At its core, Bayesian inference is about updating our beliefs about a set of latent variables $z$ after observing some data $x$. We are interested in the posterior distribution $p(z|x)$, which tells us how the latent variables should be distributed given our data. According to Bayes' Theorem, this is expressed as: $$p(z|x) = \frac{p(x|z)p(z)}{p(x)}$$ where $p(x|z)$ is the likelihood, $p(z)$ is the prior, and $p(x) = \\∈t p(x,z) dz$ is the evidence. In high-dimensional spaces, calculating the evidence $p(x)$ is computationally intractable because the integral must be evaluated over all possible configurations of $z$.
To bypass this intractability, we use Variational Inference. Instead of computing the true posterior $p(z|x)$, we introduce a simpler, parameterized distribution $q_{\phi}(z|x)$, known as the variational distribution (or encoder), to approximate it. Our goal is to make $q_{\phi}(z|x)$ as close to $p(z|x)$ as possible. We measure the 'closeness' of these two distributions using the Kullback-Leibler (KL) Divergence: $$D_{KL}(q_{\phi}(z|x) \parallel p(z|x)) = \\∈t q_{\phi}(z|x) \log \frac{q_{\phi}(z|x)}{p(z|x)} dz$$ minimizing this divergence is equivalent to maximizing the similarity between our approximation and the true latent structure.
Since we cannot minimize $D_{KL}$ directly (as it requires knowing the unknown $p(z|x)$), we derive a surrogate objective called the Evidence Lower Bound (ELBO). By rearranging the KL divergence formula and utilizing the identity $\log p(x) = \log p(x) + \log \frac{q_{\phi}(z|x)}{q_{\phi}(z|x)}$, we can show that: $$\log p(x) = D_{KL}(q_{\phi}(z|x) \parallel p(z|x)) + \mathcal{L}(\theta, \phi; x)$$ where $\mathcal{L}$ is the ELBO. Because the KL divergence is always non-negative, $\mathcal{L}(\theta, \phi; x)$ serves as a lower bound on the log-likelihood of the data. Maximizing the ELBO effectively minimizes the KL divergence, pushing our approximate posterior toward the true posterior.
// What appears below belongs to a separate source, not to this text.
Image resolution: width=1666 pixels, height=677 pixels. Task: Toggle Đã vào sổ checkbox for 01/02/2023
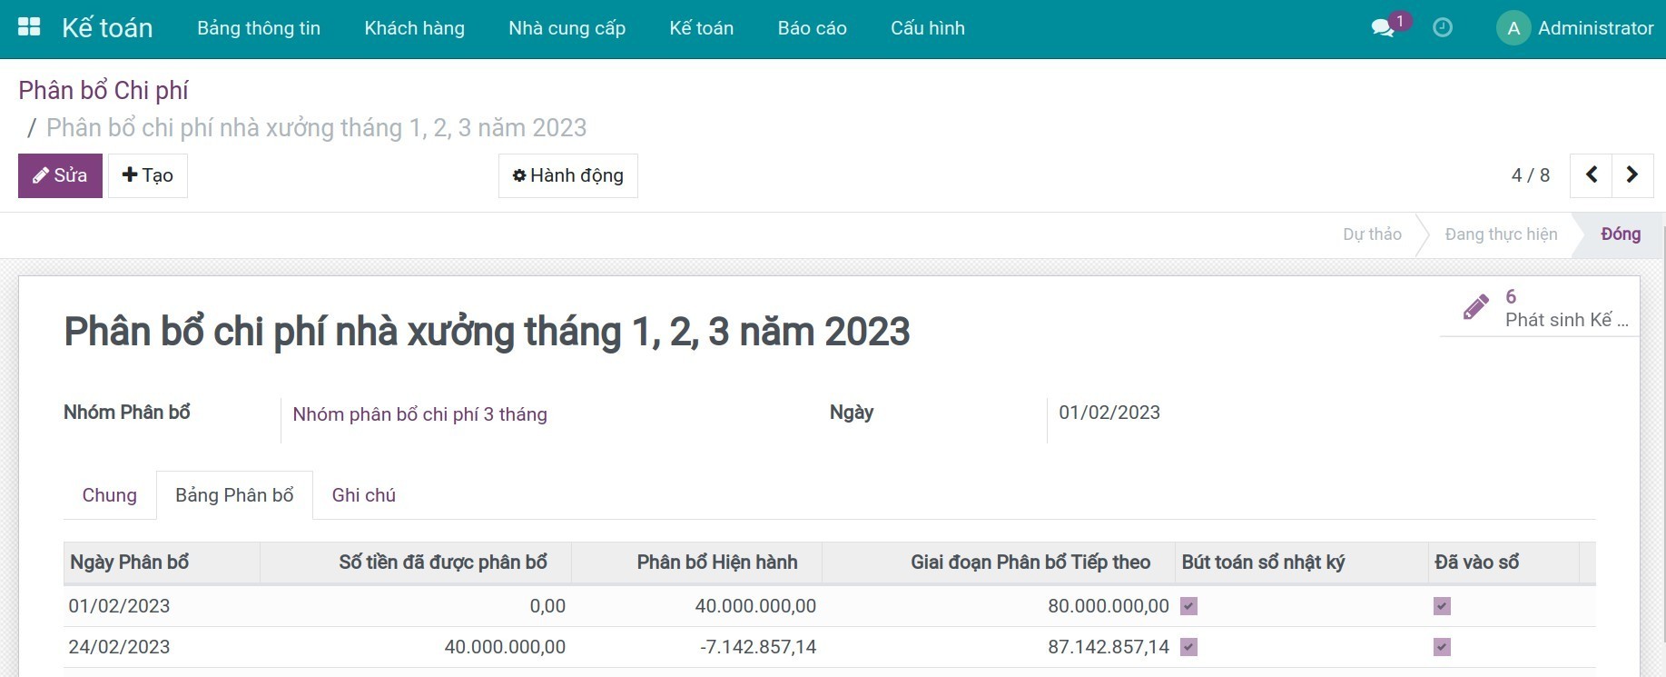(x=1442, y=606)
The ELBO can be decomposed into two meaningful components: the reconstruction term and the regularization term. Specifically: $$\mathcal{L}(\theta, \phi; x) = \mathbb{E}_{q_{\phi}(z|x)}[\log p_{\theta}(x|z)] - D_{KL}(q_{\phi}(z|x) \parallel p(z))$$ The first term, the expected log-likelihood, encourages the decoder $p_{\theta}(x|z)$ to reconstruct the original input $x$ accurately from the sampled latent variable $z$. The second term, the KL divergence between the approximate posterior and the prior $p(z)$ (usually a standard normal $\mathcal{N}(0, I)$), acts as a regularizer that prevents the model from simply assigning a unique point in space to every single input, thereby ensuring a continuous latent space.
A significant challenge arises during the optimization of the ELBO: the gradient cannot flow through the stochastic sampling process $z \sim q_{\phi}(z|x)$. To solve this, the Variational Autoencoder (VAE) employs the 'reparameterization trick'. Instead of sampling directly from the distribution, we express $z$ as a deterministic function of the parameters and an external noise variable $\epsilon$: $$z = \mu_{\phi}(x) + \sigma_{\phi}(x) \odot \epsilon, \text{ where } \epsilon \sim \mathcal{N}(0, I)$$ This shifts the stochasticity to $\epsilon$, allowing the gradients of the loss function to be backpropagated through $\mu$ and $\sigma$ using standard automatic differentiation.
When we train a VAE, we maximize the ELBO across the entire dataset. Once trained, we can discard the encoder $q_{\phi}(z|x)$ and use the decoder $p_{\theta}(x|z)$ as a generative model. By sampling $z$ directly from the prior $p(z) \sim \mathcal{N}(0, I)$ and passing it through the decoder, we generate new data samples that share the structural characteristics of the training set. This architecture transforms the a priori theoretical framework of Bayesian inference into a scalable, deep learning-based generative system.